RE: adding to GHC/win32 Handle operations support of Unicode filenamesand files larger than 4 GB

This sounds like a good idea to me. As far as possible, we should keep the platform-dependence restricted to the implementation of one module (System.Posix.Internals will do, even though this isn't really POSIX any more). So System.Posix.Internals exports the CFilePath/CFileOffset types, and the foreign functions that operate on them. Alternatively (and perhaps this is better), we could hide the difference even further, and provide functions like rmDir :: FilePath -> IO CInt in System.Posix.Internals. Similarly for functions that operate on COff, they would take/return Integer (eg. we already have System.Posix.fdFileSize). As regards whether to use feature tests or just #ifdef mingw32_HOST_OS, in general feature tests are the right thing, but sometimes it doesn't buy you very much when there is (and always will be) only one platform that has some particular quirk. Writing a bunch of autoconf code that would, if we're lucky, handle properly the case when some future version of Windows removes the quirk, is not a good use of developer time. Furthermore, Windows hardly ever changes APIs, they just add new ones. So I don't see occasional use of #ifdef mingw32_HOST_OS as a big deal. It's more important to organise the codebase and make sure all the #ifdefs are behind suitable abstractions.
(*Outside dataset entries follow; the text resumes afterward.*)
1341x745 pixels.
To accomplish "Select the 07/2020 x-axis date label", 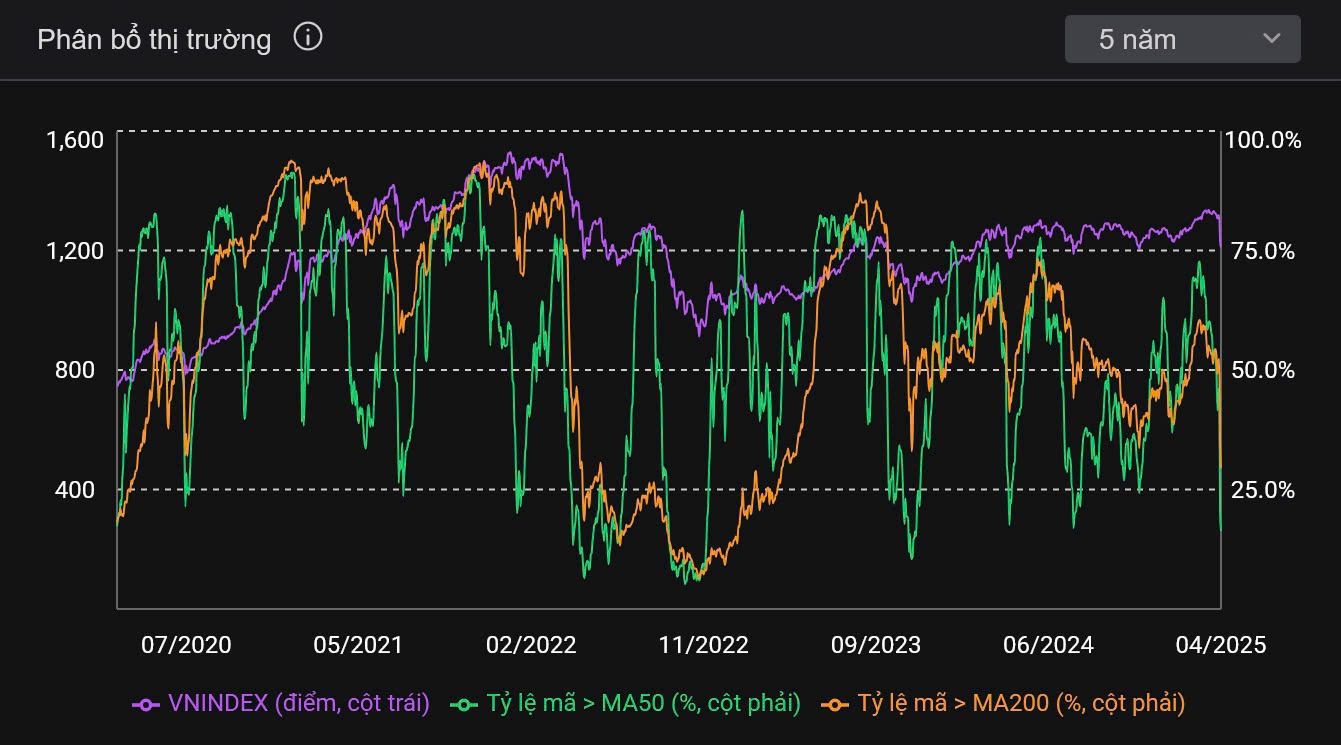I will [x=185, y=645].
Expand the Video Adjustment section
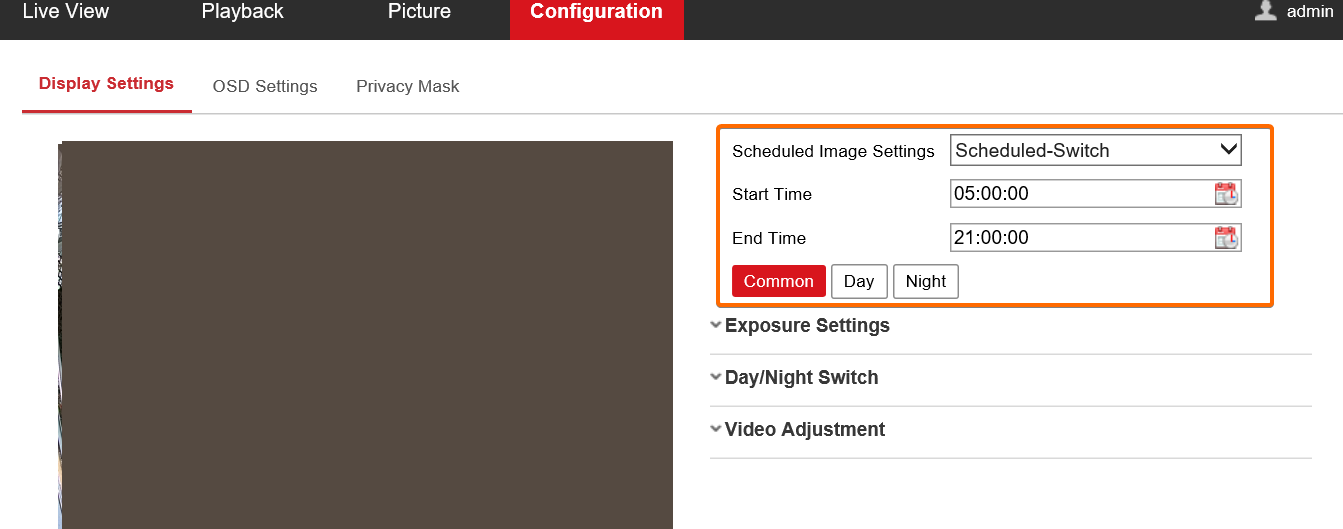The image size is (1343, 529). (x=803, y=430)
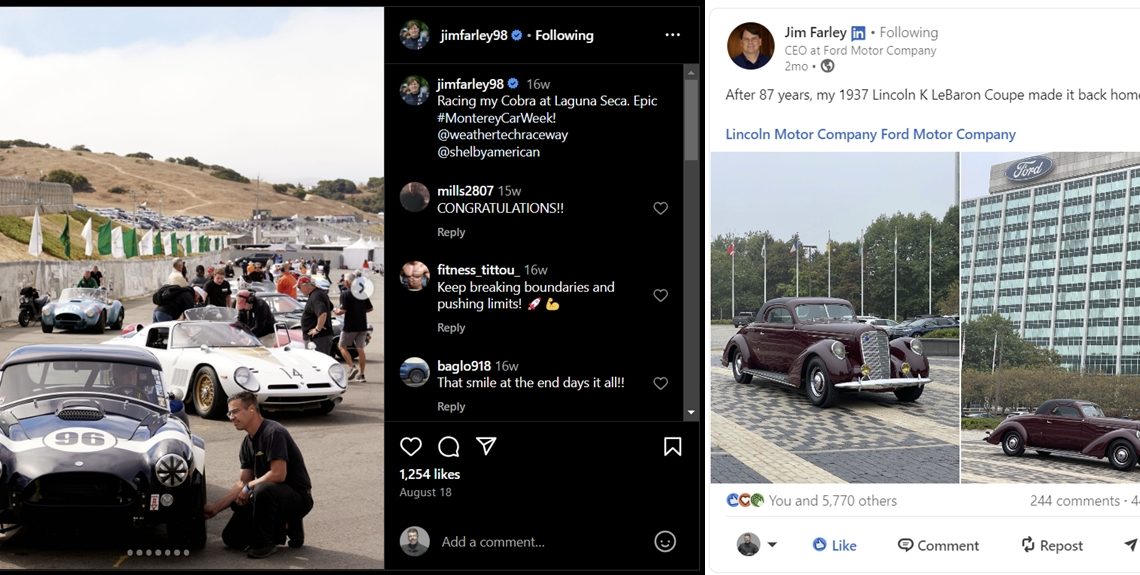This screenshot has height=575, width=1140.
Task: Repost the Jim Farley LinkedIn post
Action: coord(1051,545)
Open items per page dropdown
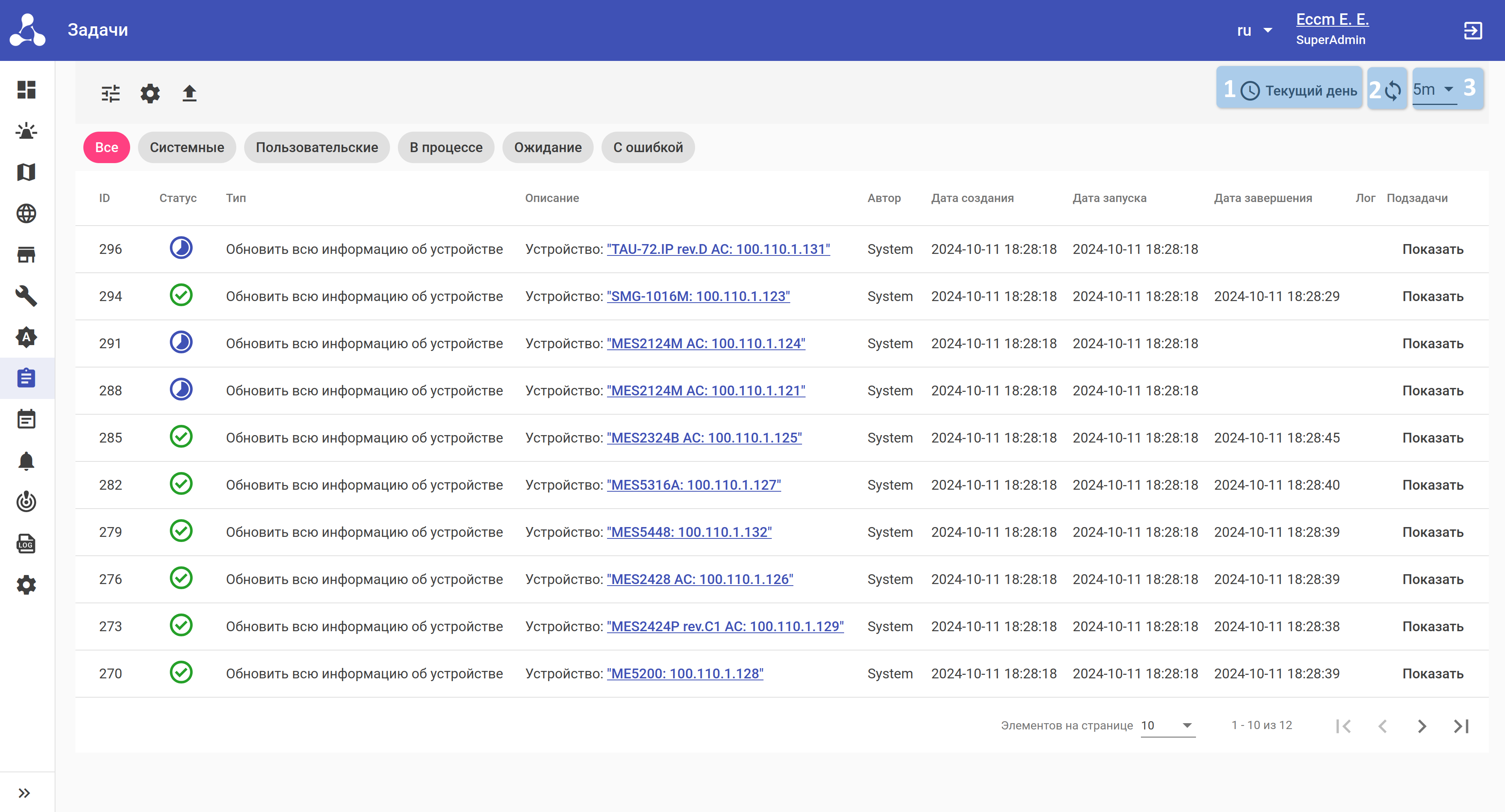 pyautogui.click(x=1168, y=726)
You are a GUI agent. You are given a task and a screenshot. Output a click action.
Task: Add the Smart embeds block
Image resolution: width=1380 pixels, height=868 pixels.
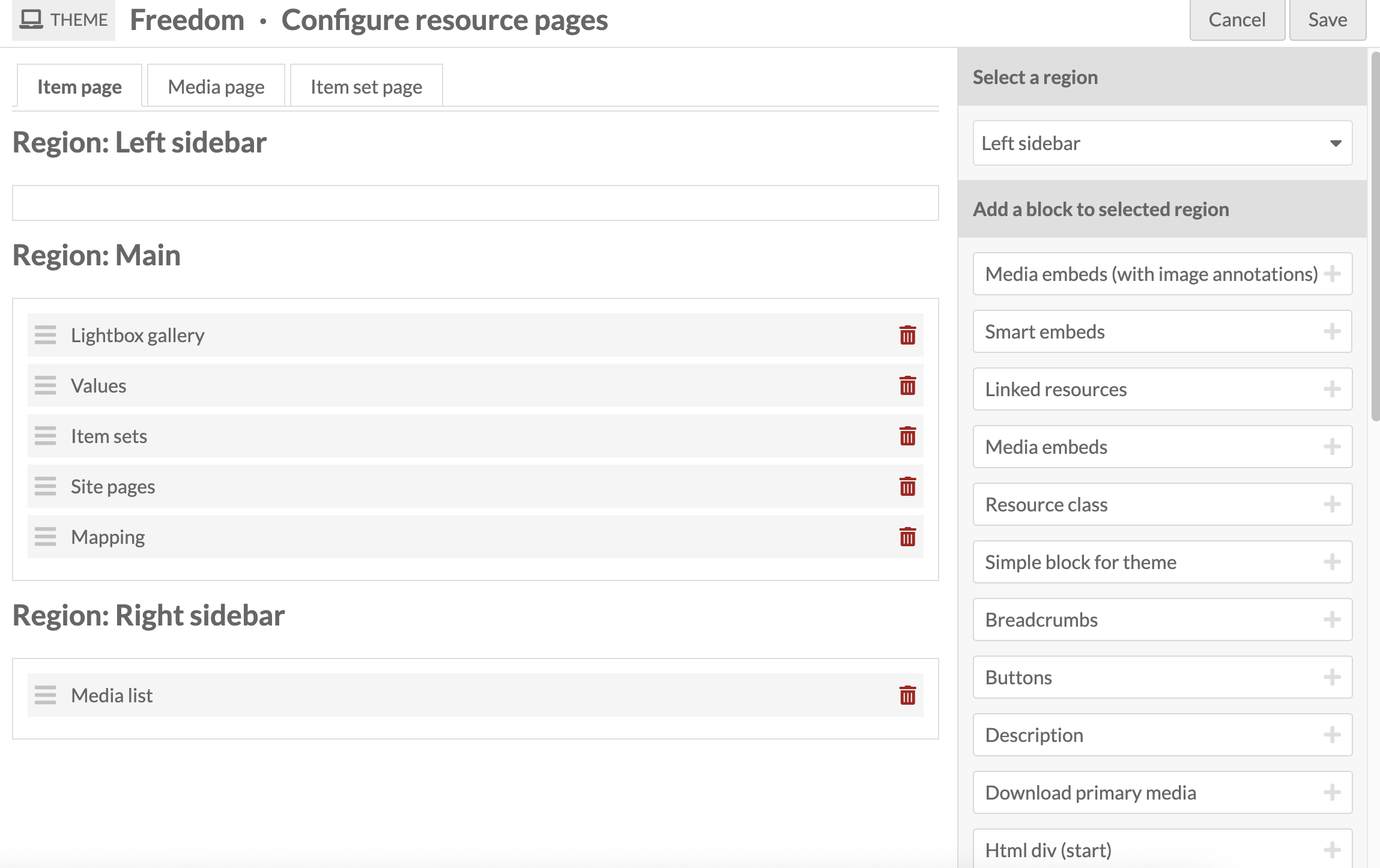point(1332,331)
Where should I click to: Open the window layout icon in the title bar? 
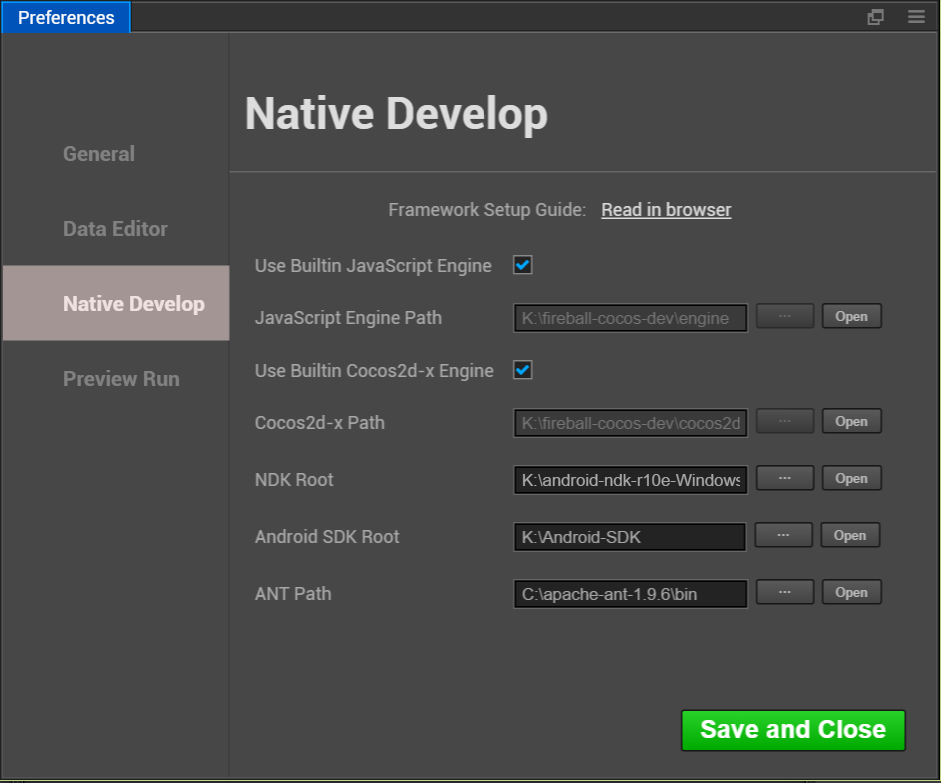876,17
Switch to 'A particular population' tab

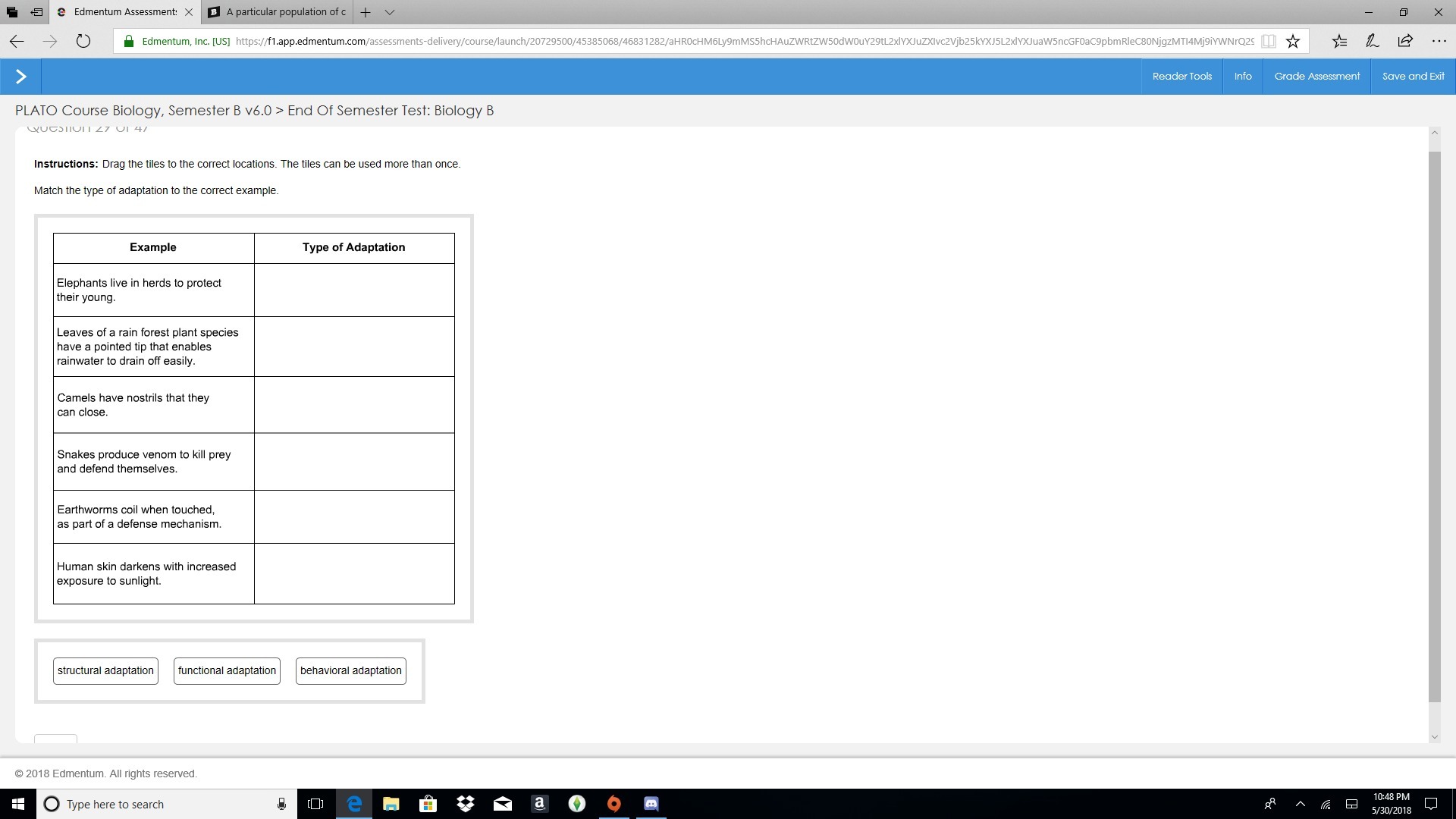click(x=278, y=12)
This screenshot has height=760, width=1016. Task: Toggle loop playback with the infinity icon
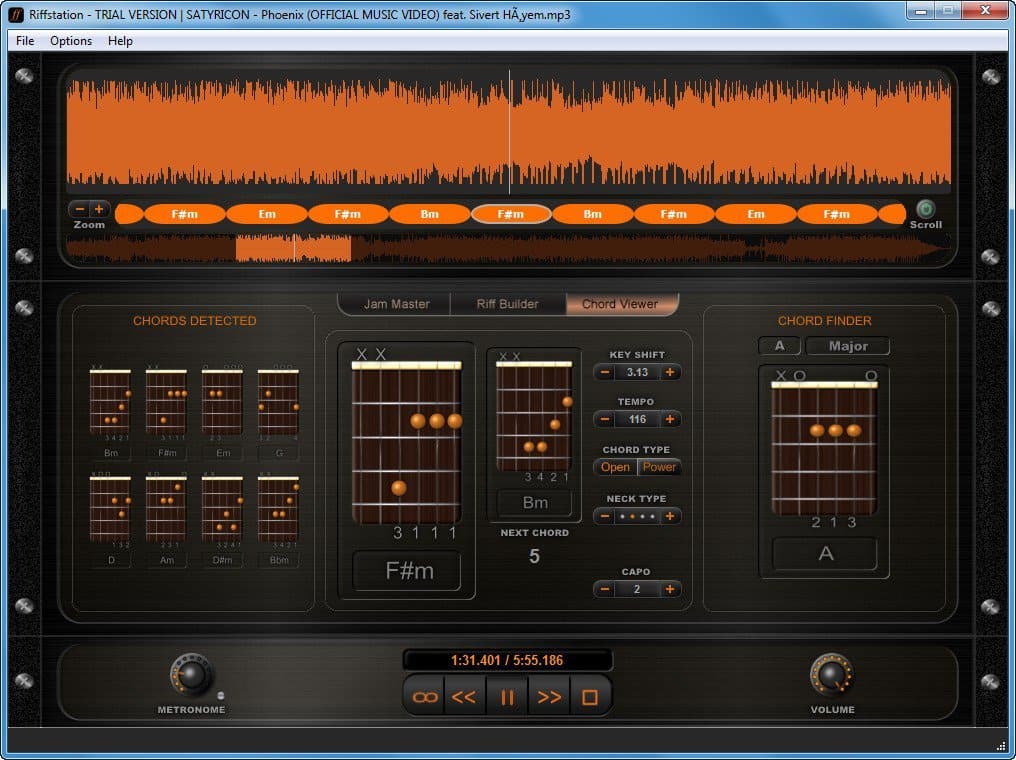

Cheers, Simon On 21 November 2005 12:01, Bulat Ziganshin wrote:
Simon, what you will say about the following plan?
ghc/win32 currently don't support operations with files with Unicode filenames, nor it can tell/seek in files for positions larger than 4 GB. it is because Unix-compatible functions open/fstat/tell/... that is supported in Mingw32 works only with "char[]" for filenames and off_t (which is 32 bit) for file sizes/positions
half year ago i discussed with Simon Marlow how support for unicode names and large files can be added to GHC. now i implemented my own library for such files, and got an idea how this can incorporated to GHC with minimal efforts:
GHC currently uses CString type to represent C-land filenames and COff type to represent C-land fileseizes/positions. We need to systematically change these usages to CFilePath and CFileOffset, respectively, defined as follows:
#ifdef mingw32_HOST_OS type CFilePath = LPCTSTR type CFileOffset = Int64 withCFilePath = withTString peekCFilePath = peekTString #else type CFilePath = CString type CFileOffset = COff withCFilePath = withCString peekCFilePath = peekCString #endif
and of course change using of withCString/peekCString, where it is applied to filenames, to withCFilePath/peekCFilePath (this will touch modules System.Posix.Internals, System.Directory, GHC.Handle)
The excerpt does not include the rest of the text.